For the Birds Radio Program: Robert Frost

Original Air Date: March 28, 1994

Robert Frost was a birdwatcher as well as a poet. 3:08 (This is the date on the placeholder, but the script could have been for March 25, too)

Audio missing


(Recording of an American Crow)

Saturday was Robert Frost’s birthday–he was born 120 years ago. Although Frost was born in San Francisco, he spent much of his life in rural New England, paying attention to the sounds of birds as well as to the sounds of words. Frost seemed to particularly enjoy crows, the subject of his poem “Dust of Snow.”

The way a crow
Shook down on me
The dust of snow
From a hemlock tree
Has given my heart
A change of mood
And saved some part
Of a day I had rued.

(Recording of an American Crow)

A crow does almost all the talking in another poem, “The Last Word of a Bluebird,” which Frost wrote to his little daughter:

As I went out a Crow
In a low voice said, “Oh,
I was looking for you.
How do you do?
I just came to tell you
To tell Lesley (will you?)
That her little Bluebird
Wanted me to bring word
That the north wind last night
That made the stars bright
And made ice on the trough
Almost made him cough
His tail feathers off.
He just had to fly!
But he sent her Good-by,
And said to be good,
And wear her red hood,
And look for skunk tracks
In the snow with an ax–
And do everything!
And perhaps in the spring
He would come back and sing.”

(Recording of an Eastern Bluebird)

It’ll be another few weeks before Ovenbirds start calling up here. Their loud “Teacher Teacher” song rings through the North Woods all summer.

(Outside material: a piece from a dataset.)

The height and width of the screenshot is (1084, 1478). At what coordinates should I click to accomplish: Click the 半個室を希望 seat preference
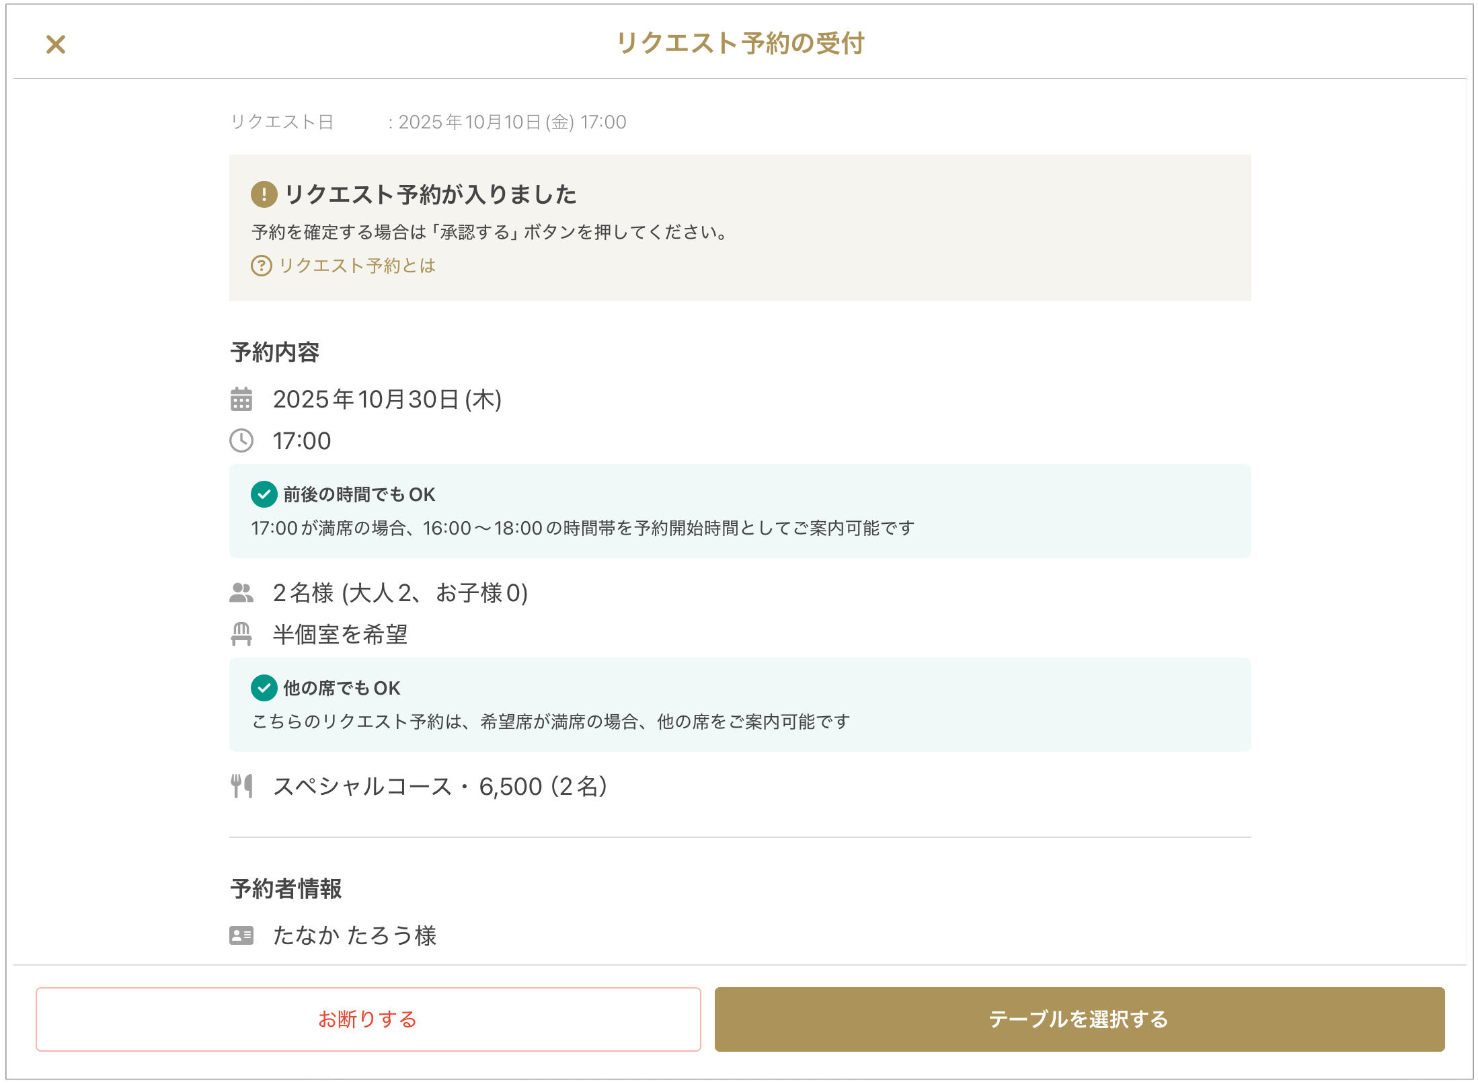point(340,634)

(Recording of an Ovenbird)

Robert Frost wrote a poem to “The Oven Bird”:

There is a singer everyone has heard,
Loud, a mid-summer and a mid-wod bird,
Who makes the solid tree trunks sound again.
He says that leaves are old and that for flowers
Mid-summer is to spring as one to ten.
He says the early petal-fall is past,
When pear and cherry bloom went down in showers
On sunny days a moment overcast;
And comes that other fall we name the fall.
He says the highway dust is over all.
The bird would cease and be as other birds
But that he knows in singing not to sing.
The question that he frames in all but words
Is what to make of a diminished thing.

(Recording of an Ovenbird)

Robert Frost didn’t limit his attentions to the finest singers and the most intelligent of birds. He wrote this poem to “A Minor Bird”:

I have wished a bird would fly away,
And not sing by my house all day;
Have clapped my hands at him from the door
When it seemed as if I could bear no more.
The fault must partly have been in me.
The bird was not to blame for his key.
And of course there must be something wrong
In wanting to silence any song.

(Recording of an American Crow)

That was Robert Frost, this is Laura Erickson, and this program has been “For the Birds.”